RECORDS SUPPLIED:
"""

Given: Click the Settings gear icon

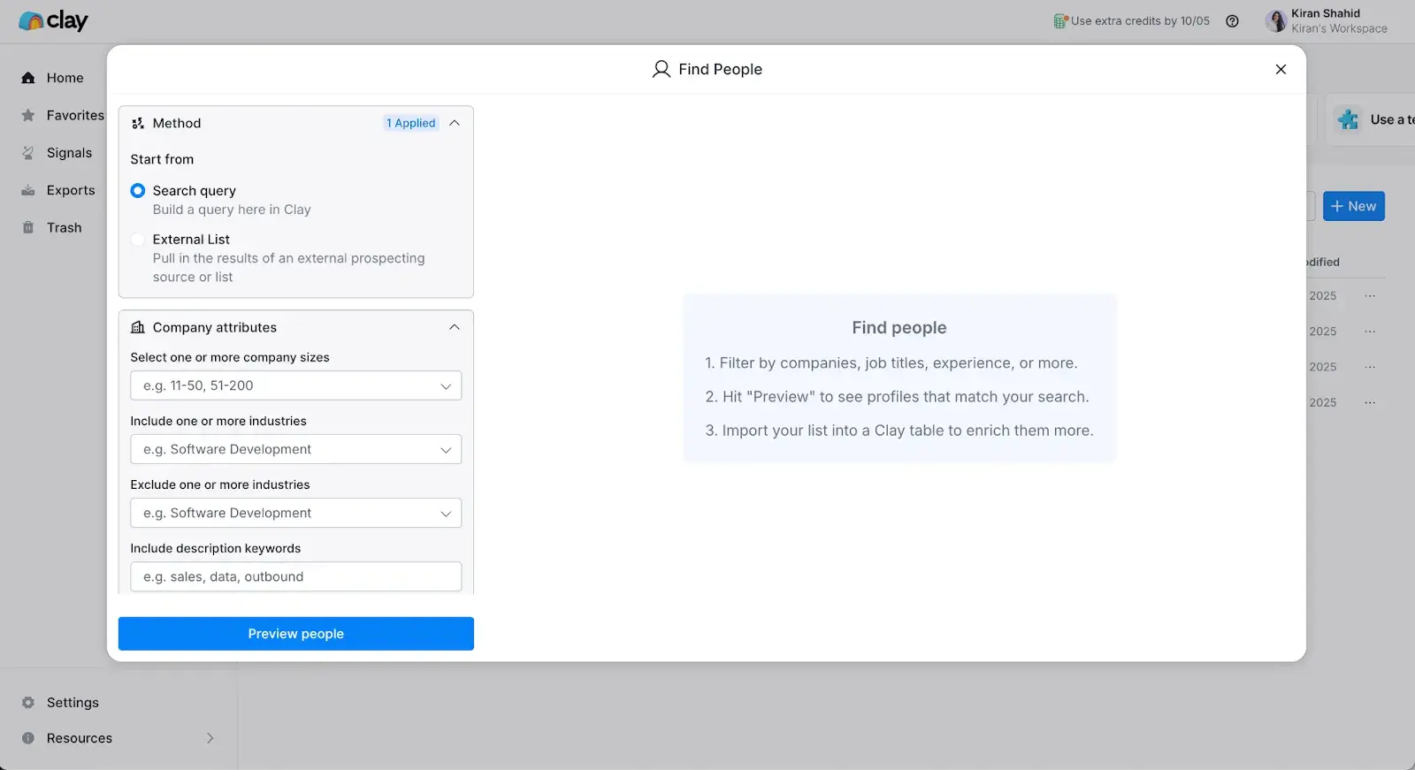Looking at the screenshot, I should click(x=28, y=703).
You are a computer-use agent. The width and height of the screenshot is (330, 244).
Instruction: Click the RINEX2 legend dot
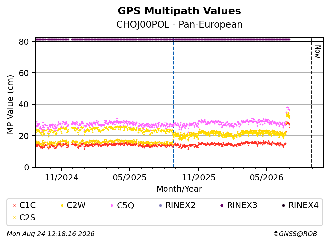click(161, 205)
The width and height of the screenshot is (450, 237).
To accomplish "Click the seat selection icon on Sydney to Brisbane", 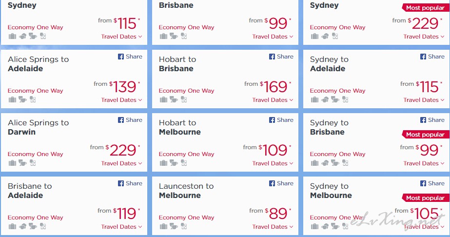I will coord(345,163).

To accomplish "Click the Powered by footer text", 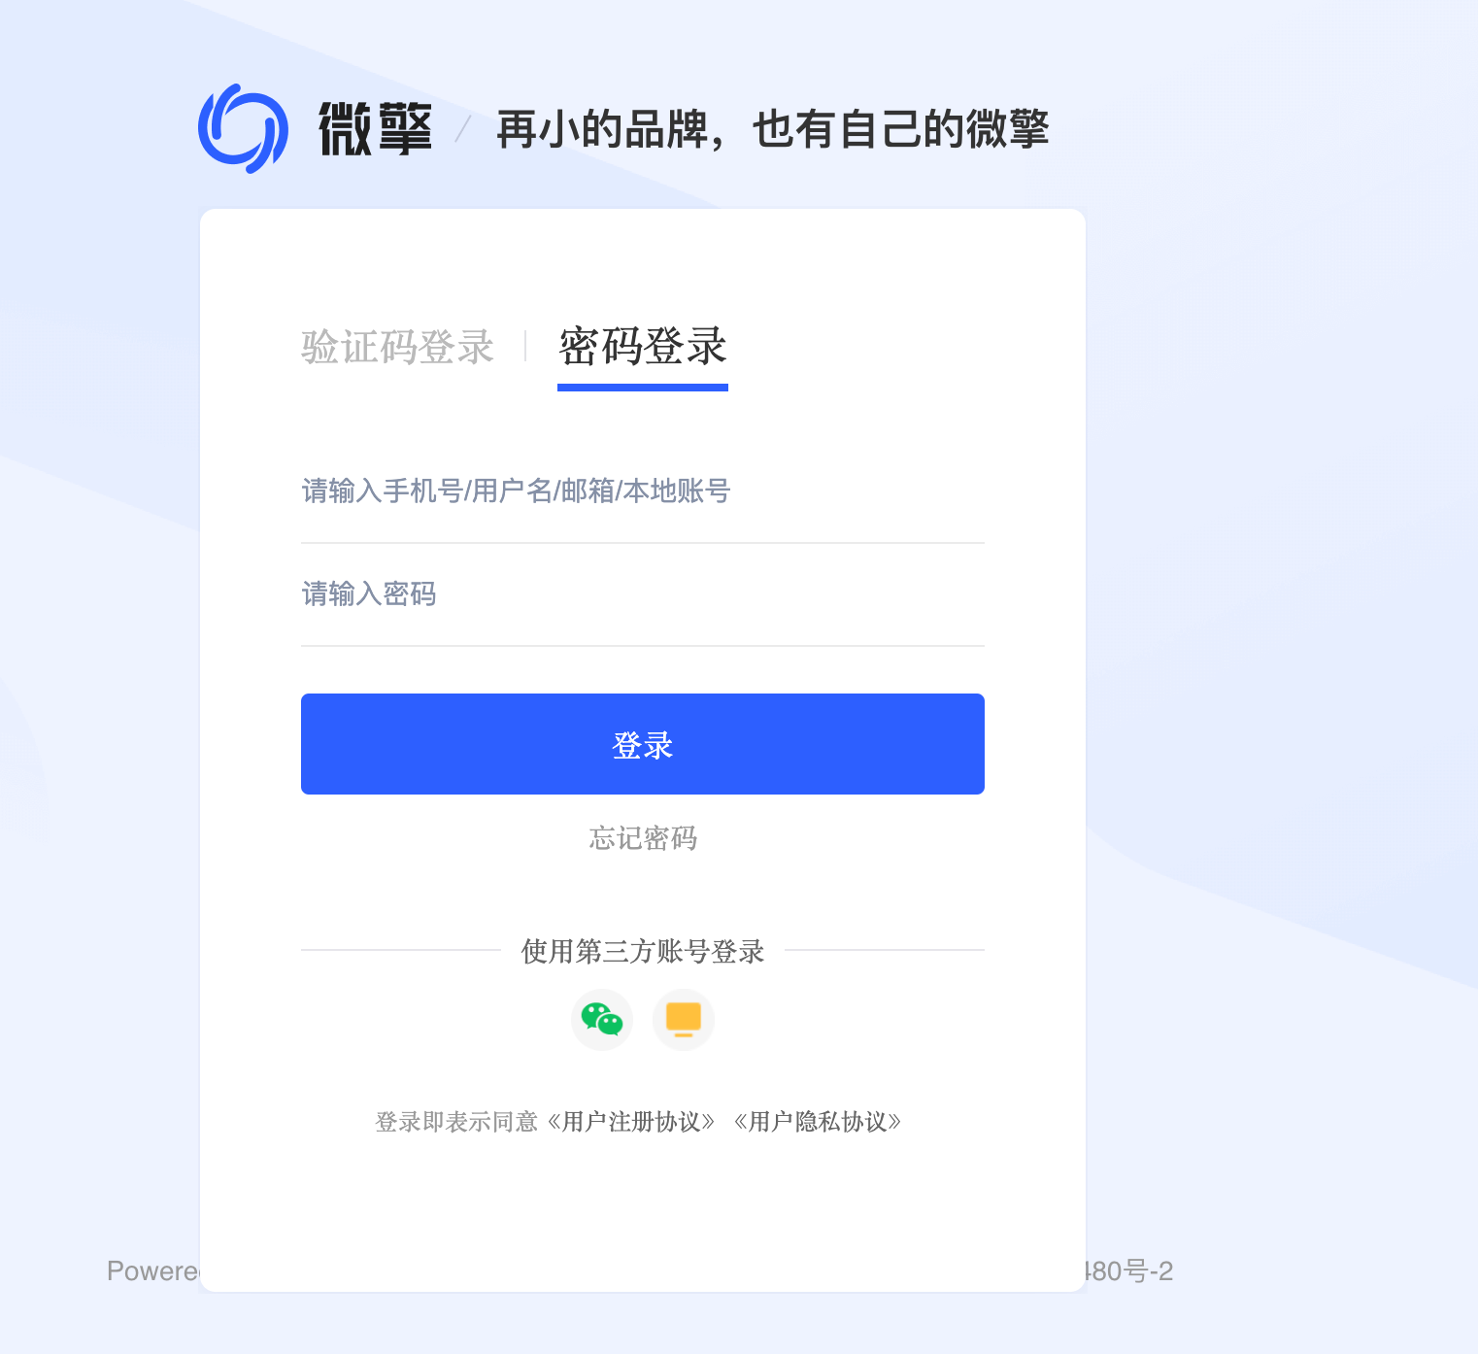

"""

WHAT IS REQUIRED: Repeat, with no pictures, each line from the beginning of the data through the line containing "The width and height of the screenshot is (450, 237).", inclusive.

RESULT FOR THIS TASK:
Given: Click the Settings gear icon

Looking at the screenshot, I should click(x=28, y=703).
You are a computer-use agent. The width and height of the screenshot is (330, 244).
Instruction: Click the RINEX2 legend dot
click(161, 205)
The width and height of the screenshot is (450, 237).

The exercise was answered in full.